Task brief —
Starting at the line that contains "How do I perform: Open" and ending at the line that contains "pos(929,286)", rewrite each of those lines in full. Increase every coordinate in the answers by 99 and leave everything else unchanged.

Task input —
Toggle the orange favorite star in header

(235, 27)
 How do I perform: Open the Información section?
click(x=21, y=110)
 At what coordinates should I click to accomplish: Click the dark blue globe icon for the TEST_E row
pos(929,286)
--
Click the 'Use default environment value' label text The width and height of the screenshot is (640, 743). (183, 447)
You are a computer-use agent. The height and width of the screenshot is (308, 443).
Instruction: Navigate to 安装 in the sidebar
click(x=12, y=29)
* * *
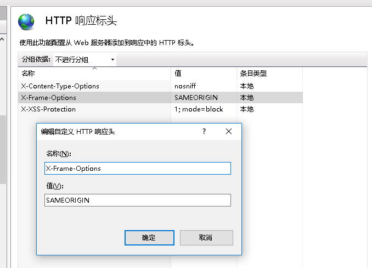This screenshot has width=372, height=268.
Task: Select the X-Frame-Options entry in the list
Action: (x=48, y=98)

Response to this task —
 How do I perform: Open the Información section?
click(x=120, y=209)
 At what coordinates should I click to accomplish: Click the dark blue globe icon for the TEST_E row
pos(1028,385)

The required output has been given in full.